Yapay zeka, birçok oyunda beni en çok hayal kırıklığına uğratan öğelerden biri olmuştur. Rainbow Six serisinde bugüne kadar herhangi bir yapay zeka sorunu ile karşılaşmadım. Çok şükür Lockdowna da yok. Adamlar verdiğiniz emiri çok rahat yerine getirebiliyor. Bir duvar ya da bir kapının arkasında takılıp kalmıyorlar. Ama kimi zaman bir sahnede arkadaşları çatışmanın ortasında kalmışken, 1 metre ileride duvarın arkasında öylece bekleyebiliyorlar. Bu durumda hemen müdahale edip onları da saldırıya sokmanız gerekiyor. Ama bir olay varki çok hoşuma gitti. Sizde mutlaka oynarken fark edeceksiniz. Ekibiniz bir duvarın arkasına geldiğinde, önce yavaştan kafasını çıkartıp diğer tarafı kontrol ediyorlar. Hatta ondan sonra bir başka noktaya gitmelerini emrettiğinizde yine kontrol edip, etrafın güvenilirliğinden emin olduktan sonra emrinizi yerine getiriyorlar. Aksi durumda, düşmanı fark ettiklerinde hemen saldırıya geçebiliyorlar. Bir de demoda fark ettiğimiz bir sorun vardı ki giderilmesini ümit ediyorduk, ama olduğu gibi duruyor. Düşmanlarınız öldükten sonra bir taş misali yerde yatıyorlar. Üzerlerine ateş etsek bile herhangi bir hareket sergilemiyorlar. Evet onlar ile işimiz bitti belki, ama keşke etkileşim de devam etseydi.

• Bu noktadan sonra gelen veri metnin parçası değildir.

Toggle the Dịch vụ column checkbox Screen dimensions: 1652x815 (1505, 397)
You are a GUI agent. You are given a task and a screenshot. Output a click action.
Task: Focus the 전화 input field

Konsol versiyonları ile birlikte çıkan birçok oyun başarısız oldu. Gerek grafikleri yetersiz kaldı, gerekse hatalar ile doluydu. Ama bunların çoğunluğu hep grafik üzerine kurulu olan sorunlardı. Lockdown bunu aşmış ilk oyun olarak karşımda durdu. Geniş ortamlara rağmen iyi optimize edilmiş grafik motoru, sorunsuz şekilde makinamda çalıştırabildi. Bu tabi ki harika grafiklere sahip olduğu anlamına gelmez. Ama ışığa göre yön değiştiren gölge efekti olsun, patlamadan sonraki sis bulutu olsun, içine daha çok çekebilmek için güzel bir etkileşim katıyor.

Müzik çok fazla yok. Ama olan müzikler de çok başarılı. Kolayca havaya sokabiliyor. Çatışma sırasında ise kesiliyor ve sadece silah, bağırma ve telsiz sesleri ile başbaşa kalıyorsunuz. Kalitesi kesinlikle mükemmel. Ayrıca ortam ile etkileşimleri son derece iyi. Açık mekanlardaki sesler ile kapalı mekanlardaki sesler birbirinin aynısı değil. Ortama göre değişim yaşayabiliyorsunuz. Tüm bunların yanında dibinizde patlayan bir füze geçici sağırlık yapıyor ve belli bir süre hiçbir ortam sesini duyamıyorsunuz. Yavaş yavaş geri geliyor ve bu süre içinde ya korunabilmek için bir kenara kaçıyorsunuz ya da buna şansınız bile olmuyor ve gözünüze güvenip, düşmanlarınıza var gücünüzle saldırıyorsunuz.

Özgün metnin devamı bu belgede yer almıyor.